On the whole I enjoyed the combat for the most part, finding that although most fights could be wrapped up without relying on the tactical view, it tended to prove much more important during the larger encounters. That's pretty much as expected. Being able to jump over terrain, and use a couple of abilities that had my character leap across the battlefield, also meant that most battles had a good sense of fluidity to them. I've surprisingly become quite fond of the focus on action and big, extravagant attacks. It's nothing like Dragon Age: Origins, but I think I'm starting to be okay with that idea.
Although I completed my playthrough on the PlayStation 4 version of the game, I did prefer playing on the PC, especially when it came to the combat. It still feels a lot more comfortable controlling party members with a mouse and keyboard, and having a proper hotbar for all your abilities still shouldn't be underrated.
Outside of the controls, console players aren't being short changed too much. Inquisition does - unsurprisingly - look and run better on the right PC, but it's still a very handsome game on the new generation of consoles and the lack of loading times once you've entered one of those immense open-world regions is impressive across the board. Some limitations should obviously be expected from either the Xbox 360 or PlayStation 3 versions, but we haven't had a chance to play around with those for ourselves as of yet.

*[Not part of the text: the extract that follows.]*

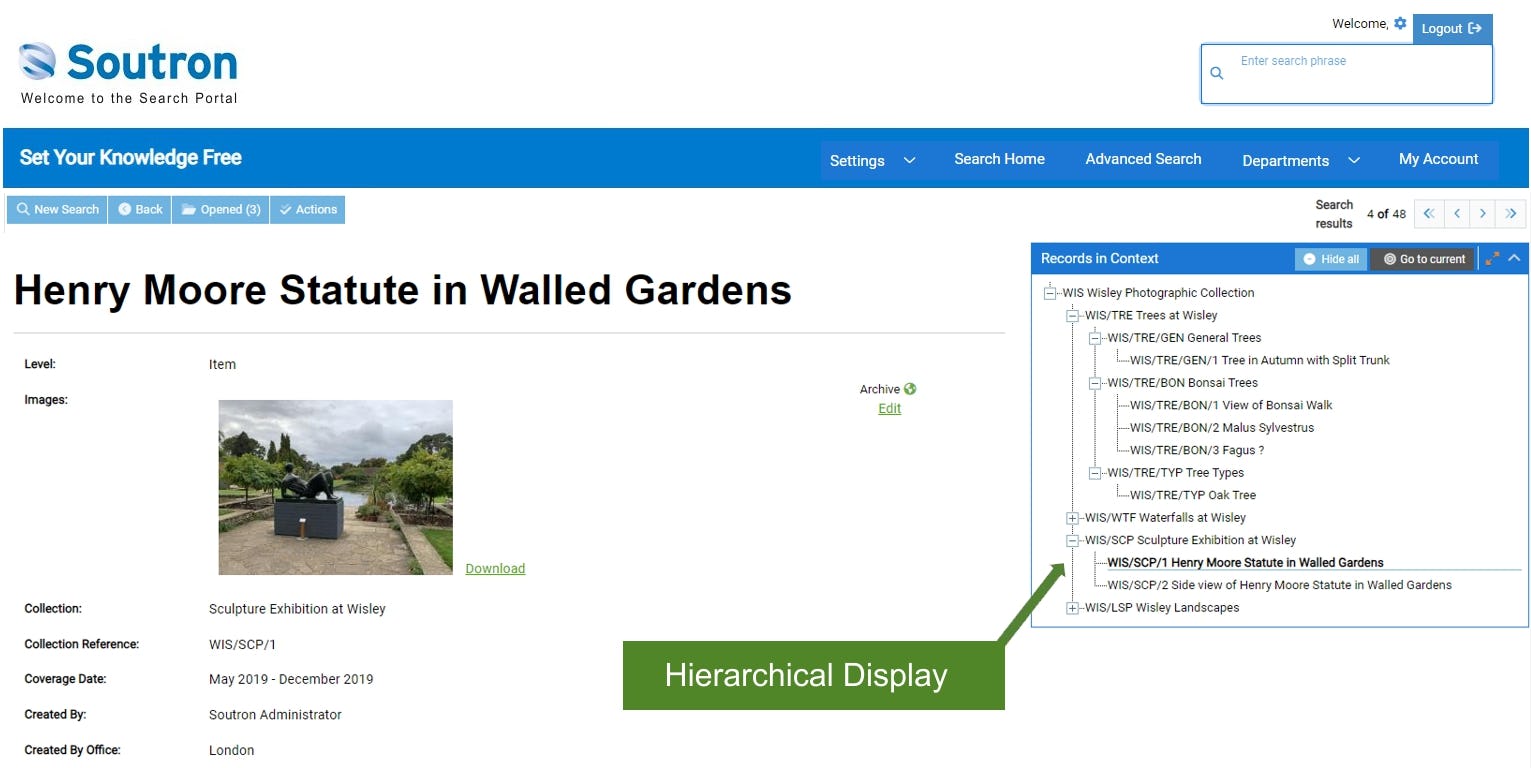This screenshot has height=768, width=1531.
Task: Click the Logout button
Action: (x=1451, y=28)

It also needs to be pointed out that Dragon Age: Inquisition does have its share of technical issues, as is often and unfortunately the case with more ambitious open-world games. I found myself needing to restart my console several times during the playthrough after encountering issues with the game freezing, and the occasional line of dialogue would also need to be manually skipped in order to continue with a conversation. These problems were fairly infrequent, but could prove extremely frustrating when they cropped up at key moments in the story.
All in all, I've had a great time leading the Inquisition. It's unusual to be able to look back at a game like this and have such fine memories, despite being so underwhelmed by its opening hours. For some, it may well feel like too much of a grind to begin with, and for time-poor players those 15 hours may be far too much of an investment.
Persevere, however, and there's a story that's worth being part of here. Once it does get going, Dragon Age: Inquisition offers a number of very welcome surprises for those of us invested within this series, with even the briefest nods to decisions that we've made and the characters that we've encountered in past games feeling crucial.
Its greatest strength, however, is that it also manages to make the Inquisition itself feel extremely important to the world of Thedas. Almost everything you do (even the monotonous side quests) feeds into this idea that your forces are expanding and your influence growing. By the end of the game, it becomes clear that you're not just going to save the world, but change it irreversibly. And that's a pretty powerful feeling.